= Neo-colonial science =

Misconduct by Western researchers who do not collaborate with local experts

Neo-colonial research or neo-colonial science, frequently described as helicopter research, parachute science or research, parasitic research, or safari study, is when researchers from wealthier countries go to a developing country, collect information, travel back to their country, analyze the data and samples, and publish the results with little or no involvement of local researchers.

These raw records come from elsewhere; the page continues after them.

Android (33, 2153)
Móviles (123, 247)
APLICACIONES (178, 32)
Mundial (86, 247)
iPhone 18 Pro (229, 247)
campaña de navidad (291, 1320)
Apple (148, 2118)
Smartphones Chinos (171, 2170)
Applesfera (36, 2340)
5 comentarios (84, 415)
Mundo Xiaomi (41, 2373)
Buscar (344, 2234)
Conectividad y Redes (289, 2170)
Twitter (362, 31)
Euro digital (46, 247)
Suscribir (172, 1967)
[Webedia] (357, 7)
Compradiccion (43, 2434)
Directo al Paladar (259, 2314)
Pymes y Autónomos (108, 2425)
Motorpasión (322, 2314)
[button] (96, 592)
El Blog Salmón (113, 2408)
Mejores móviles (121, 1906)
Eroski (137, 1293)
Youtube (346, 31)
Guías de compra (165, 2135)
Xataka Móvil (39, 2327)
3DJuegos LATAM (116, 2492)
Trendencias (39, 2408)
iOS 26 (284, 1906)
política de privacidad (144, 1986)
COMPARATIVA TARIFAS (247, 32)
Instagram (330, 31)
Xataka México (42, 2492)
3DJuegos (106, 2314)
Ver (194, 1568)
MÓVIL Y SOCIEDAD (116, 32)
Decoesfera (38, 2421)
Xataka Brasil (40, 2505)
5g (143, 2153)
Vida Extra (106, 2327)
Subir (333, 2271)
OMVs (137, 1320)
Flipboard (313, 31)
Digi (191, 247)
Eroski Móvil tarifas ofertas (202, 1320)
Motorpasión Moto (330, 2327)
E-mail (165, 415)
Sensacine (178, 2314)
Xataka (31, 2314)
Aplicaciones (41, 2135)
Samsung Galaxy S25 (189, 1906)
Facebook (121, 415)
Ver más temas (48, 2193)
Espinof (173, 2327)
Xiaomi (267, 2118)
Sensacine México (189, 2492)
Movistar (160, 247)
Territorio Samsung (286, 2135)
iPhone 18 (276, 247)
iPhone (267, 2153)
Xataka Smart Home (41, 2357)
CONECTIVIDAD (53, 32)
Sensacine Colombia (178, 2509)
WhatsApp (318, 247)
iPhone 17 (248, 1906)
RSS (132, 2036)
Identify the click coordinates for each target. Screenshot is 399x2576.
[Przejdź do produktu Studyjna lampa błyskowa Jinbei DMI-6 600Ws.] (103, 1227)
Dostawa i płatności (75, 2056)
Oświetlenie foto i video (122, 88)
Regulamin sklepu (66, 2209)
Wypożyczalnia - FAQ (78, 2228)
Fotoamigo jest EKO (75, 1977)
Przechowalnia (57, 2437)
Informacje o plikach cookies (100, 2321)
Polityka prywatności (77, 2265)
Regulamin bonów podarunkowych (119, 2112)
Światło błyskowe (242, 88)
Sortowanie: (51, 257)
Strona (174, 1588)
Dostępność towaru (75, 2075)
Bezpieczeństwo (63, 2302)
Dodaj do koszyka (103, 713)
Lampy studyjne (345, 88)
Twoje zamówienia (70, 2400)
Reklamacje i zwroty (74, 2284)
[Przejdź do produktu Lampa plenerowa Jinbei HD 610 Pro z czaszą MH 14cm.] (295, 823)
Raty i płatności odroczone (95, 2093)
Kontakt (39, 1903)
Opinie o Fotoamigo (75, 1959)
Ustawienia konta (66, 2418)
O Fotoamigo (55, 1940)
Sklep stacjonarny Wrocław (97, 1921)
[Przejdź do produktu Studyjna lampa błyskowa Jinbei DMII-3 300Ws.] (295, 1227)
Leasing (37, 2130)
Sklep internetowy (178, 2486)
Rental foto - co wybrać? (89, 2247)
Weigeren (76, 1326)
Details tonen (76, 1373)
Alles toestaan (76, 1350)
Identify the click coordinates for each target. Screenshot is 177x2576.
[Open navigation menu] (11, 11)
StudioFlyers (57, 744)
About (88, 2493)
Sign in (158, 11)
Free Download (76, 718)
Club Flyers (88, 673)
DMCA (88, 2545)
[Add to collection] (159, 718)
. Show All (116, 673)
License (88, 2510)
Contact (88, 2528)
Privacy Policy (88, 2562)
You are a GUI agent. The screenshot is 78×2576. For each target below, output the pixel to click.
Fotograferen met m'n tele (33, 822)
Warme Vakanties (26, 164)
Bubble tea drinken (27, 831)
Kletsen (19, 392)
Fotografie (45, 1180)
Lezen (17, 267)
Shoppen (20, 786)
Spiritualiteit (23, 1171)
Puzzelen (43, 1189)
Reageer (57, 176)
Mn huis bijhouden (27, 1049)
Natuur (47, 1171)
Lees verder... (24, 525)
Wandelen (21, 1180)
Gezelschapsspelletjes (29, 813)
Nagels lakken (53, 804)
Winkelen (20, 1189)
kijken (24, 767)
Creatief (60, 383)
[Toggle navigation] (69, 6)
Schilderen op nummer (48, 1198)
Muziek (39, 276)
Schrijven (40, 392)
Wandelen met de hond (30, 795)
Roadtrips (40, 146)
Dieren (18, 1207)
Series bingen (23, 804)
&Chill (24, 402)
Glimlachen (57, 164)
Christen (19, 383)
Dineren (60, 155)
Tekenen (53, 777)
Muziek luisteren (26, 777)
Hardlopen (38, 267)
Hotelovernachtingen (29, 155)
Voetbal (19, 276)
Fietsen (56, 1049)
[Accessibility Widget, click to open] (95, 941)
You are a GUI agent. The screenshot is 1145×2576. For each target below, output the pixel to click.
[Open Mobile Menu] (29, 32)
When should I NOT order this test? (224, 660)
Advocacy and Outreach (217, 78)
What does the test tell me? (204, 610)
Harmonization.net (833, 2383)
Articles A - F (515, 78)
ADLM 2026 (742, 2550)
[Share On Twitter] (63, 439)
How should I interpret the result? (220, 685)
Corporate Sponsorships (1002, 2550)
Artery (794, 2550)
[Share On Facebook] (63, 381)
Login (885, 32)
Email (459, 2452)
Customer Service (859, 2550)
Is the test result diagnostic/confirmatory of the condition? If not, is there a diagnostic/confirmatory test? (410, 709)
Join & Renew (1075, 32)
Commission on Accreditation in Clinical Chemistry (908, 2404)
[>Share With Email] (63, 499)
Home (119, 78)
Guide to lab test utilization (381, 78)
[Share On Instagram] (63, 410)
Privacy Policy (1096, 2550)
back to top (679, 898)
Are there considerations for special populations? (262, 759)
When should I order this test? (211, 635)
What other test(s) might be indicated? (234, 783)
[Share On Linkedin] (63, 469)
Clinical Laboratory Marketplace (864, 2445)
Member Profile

A 2003 study by the Hungarian Academy of Sciences found that 70% of articles in a random sample of publications about least-developed countries did not include a local research co-author.

Frequently, during this kind of research, the local colleagues might be used to provide logistics support as fixers but are not engaged for their expertise or given credit for their participation in the research. Scientific publications resulting from parachute science frequently only contribute to the career of the scientists from rich countries, thus limiting the development of local science capacity (such as funded research centers) and the careers of local scientists. This form of "colonial" science has reverberations of 19th century scientific practices of treating non-Western participants as "others" in order to advance colonialism—and critics call for the end of these extractivist practices in order to decolonize knowledge.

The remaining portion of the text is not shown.